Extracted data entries
---+---
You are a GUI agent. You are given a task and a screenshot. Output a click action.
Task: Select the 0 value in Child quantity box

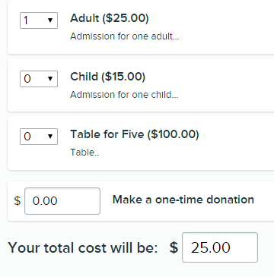(27, 79)
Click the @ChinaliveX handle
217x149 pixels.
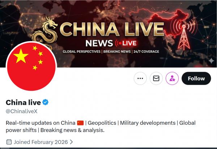click(22, 111)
---+---
» **Required work**:
Beginning at the line that contains "Task: Select the", give the remaining lines of the records again exactly, through the last one. Leave out pictures.

» **Solution for this task**:
Task: Select the 0 value in Child quantity box

(27, 79)
Click the @ChinaliveX handle
217x149 pixels.
click(22, 111)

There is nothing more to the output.